Ironically, in my last Army job, I was one of the guys that would be cringing at this suggestion right now. I was Staff Officer "No" for LFCA -- responsible for saying "no" to most people who asked for military assistance.

In my present life, I'm a consultant who helps clients get what they want by influencing the right people, the right way at the right time... yada yada. I'm a mix of PR/HR/Management consultant.

My thoughts:

Abandoning scheduled training to fight forest fires may create a short term tactical PR win. However, it may also create a long term strategic PR loss.
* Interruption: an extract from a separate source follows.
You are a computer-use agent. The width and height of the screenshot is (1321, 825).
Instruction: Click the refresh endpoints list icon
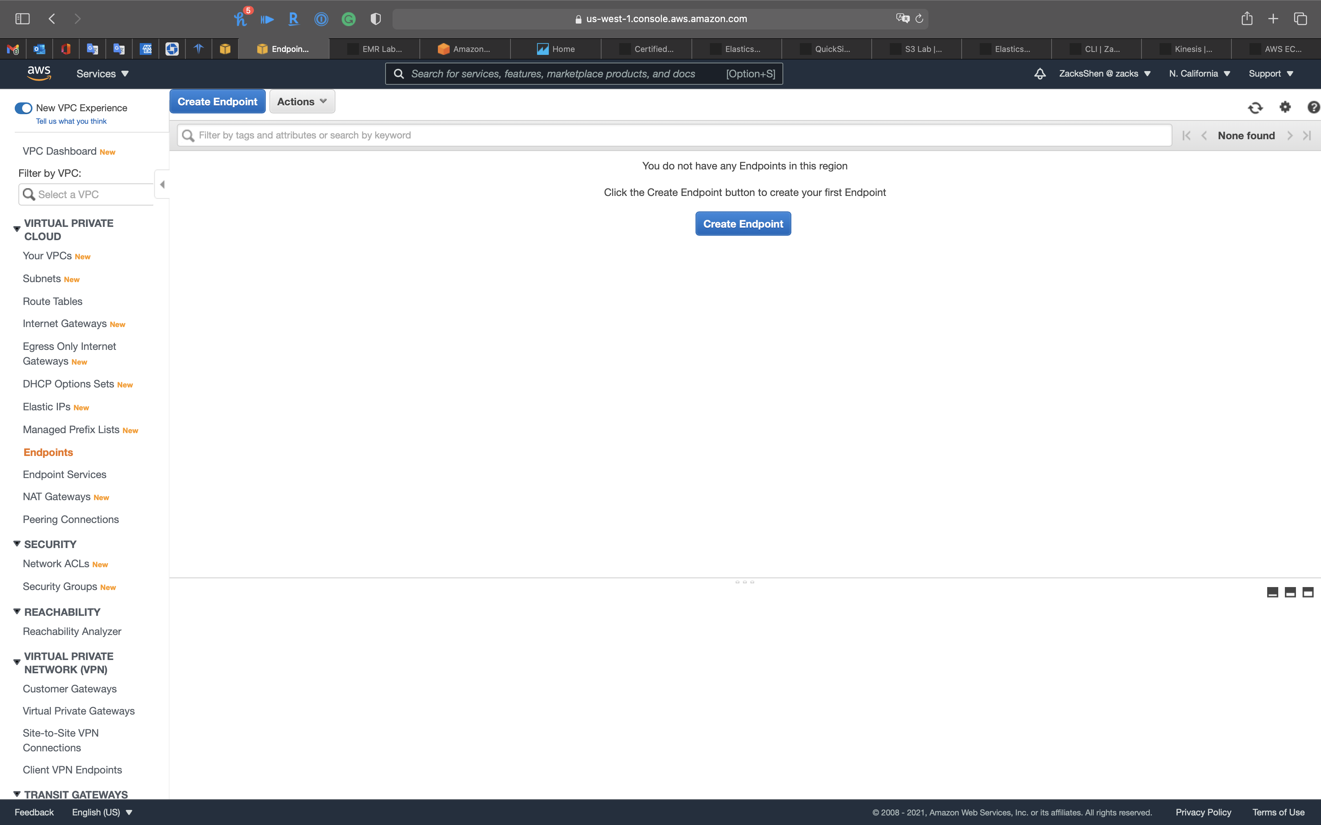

Additional, tactical issues also spring to mind. First of which is that our soldiers are not trained to fight fires. That, alone, may take the better part of a week -- and presto, even before they've had a chance to do anything productive on the fire line, we're pulling them out at ENDEX to leave the civilian firefighters holding the bag. An ugly photo op that is.

Or, we send them in as unskilled labour under the supervision of skilled firefighters. Might get them into the fray sooner, but do we really want to establish a "brand position" as "cheapest labour on the planet"??? That won't help us long term.

Far better, perhaps, to send them to Petawawa and concentrate on honing the expert skills that set them apart (and above?) firefighters: warfighting. This is still a "brand niche" that we own exclusively, even if we have tended to forget it.

Besides, fire fighting is a provincial responsibility and the provinces have ample resources to manage the situation.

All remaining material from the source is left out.